Soudan : El Béchir décrète le cessez-le-feu immédiat au Darfour

jeudi 13 novembre 2008 Speciales

Le président soudanais, Omar El-Béchir, a annoncé le 12 novembre un cessez-le-feu immédiat au Darfour et appelé au désarmement des milices dans cette région de l’ouest du pays, en guerre depuis 2003. Cette initiative, attendue depuis de nombreuses années et réclamée par la communauté internationale, a été perçue comme une tentative d’amadouer le Conseil de sécurité de l’Organisation des Nations unies (ONU), seul organe habilité à différer le mandat d’arrêt de la Cour pénale internationale (CPI) requis par le procureur Louis Moreno-Ocampo à l’encontre du chef de l’Etat soudanais pour « crime contre l’humanité ».

L’épée de Damoclès de la Cour pénale internationale (CPI) devient menaçante sur la tête du président soudanais Omar El Béchir, qui a décrété le 12 novembre dernier à Khartoum un cessez-le-feu immédiat au Darfour.

« J’annonce solennellement un cessez-le-feu inconditionnel entre les forces armées et les factions en guerre pourvu qu’un mécanisme de contrôle efficace soit mis en place et soit surveillé par toutes les parties impliquées », a déclaré monsieur El Béchir.

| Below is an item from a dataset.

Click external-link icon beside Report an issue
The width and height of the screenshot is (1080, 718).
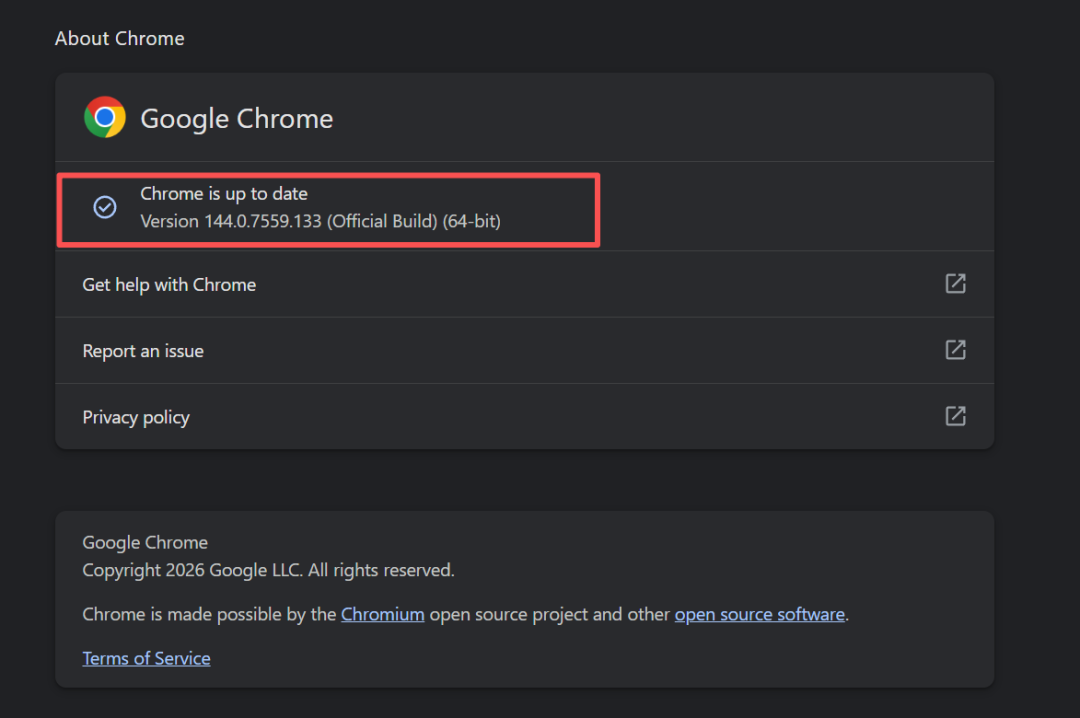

Le chef de l’Etat soudanais a fait cette déclaration après avoir pris connaissance des recommandations finales de l’initiative pour la paix au Darfour, qui sont censées fournir une base pour une conférence de réconciliation au Qatar prévue d’ici la fin de l’année.

Présentée par son parti, cette « initiative du peuple du Soudan » avait été boycottée par les groupes rebelles, et est aujourd’hui considérée par les détracteurs du président soudanais comme une tentative pour détourner l’attention sur les accusations de « crimes de guerre » au Darfour, portées contre lui par le procureur de la Cour pénale internationale (CPI).

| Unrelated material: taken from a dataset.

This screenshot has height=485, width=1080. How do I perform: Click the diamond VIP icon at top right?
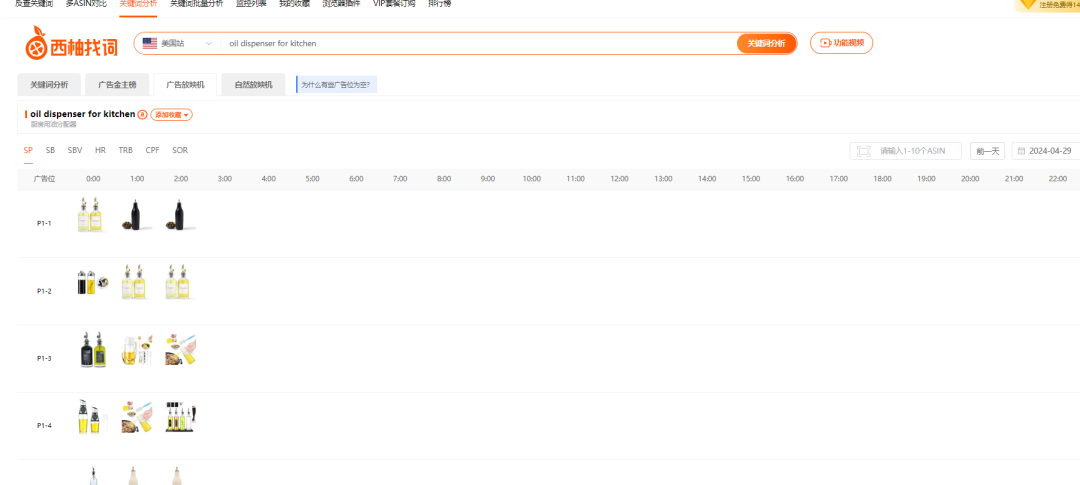(1028, 5)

Le président El Béchir a également appelé au lancement d’une « campagne immédiate pour désarmer les milices et restreindre l’usage des armes par les forces armées », probablement en référence à la milice arabe pro-gouvernementale des Janjawids.

« Nous confirmons notre engagement à négocier pour parvenir à des solutions pacifiques qui garantiront l’élimination des conflits », a poursuivi Omar El Béchir.

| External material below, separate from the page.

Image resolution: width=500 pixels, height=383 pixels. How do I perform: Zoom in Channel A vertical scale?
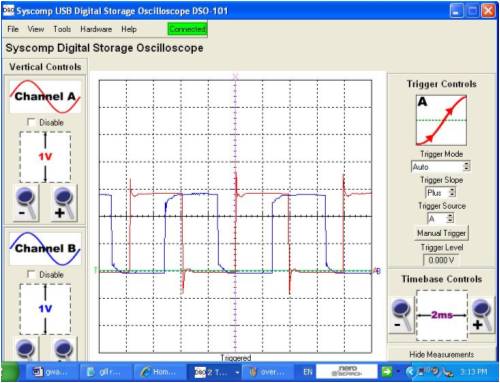pos(64,203)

Cette initiative du chef de l’Etat se dessine clairement comme une volonté de Khartoum de prouver sa volonté de résoudre le conflit du Darfour à la communauté internationale.

Le président El Béchir escompterait par ailleurs convaincre le Conseil de sécurité de l’ONU de différer les poursuites lancées à son encontre par la Cour pénale internationale.
Le gouvernement soudanais est accusé par la communauté internationale d’avoir brutalement réprimé la rébellion au Darfour, où la guerre civile aurait fait selon l’ONU près de 300 000 morts depuis 2003, alors que Khartoum n’en annonce que 10 000.

L’Union africaine (UA) et la Ligue arabe avaient demandé au Conseil de sécurité de l’ONU de différer le mandat d’arrêt de la CPI contre le président soudanais, dans l’espoir que monsieur El Béchir dispose des délais nécessaires au décret d’un cessez-le-feu au Darfour.

Les juges de la CPI examinent actuellement les preuves présentées en juillet par le procureur Luis Moreno-Ocampo, qui leurs permettront de statuer sur l’émission d’un mandat d’arrêt international contre Omar El Béchir.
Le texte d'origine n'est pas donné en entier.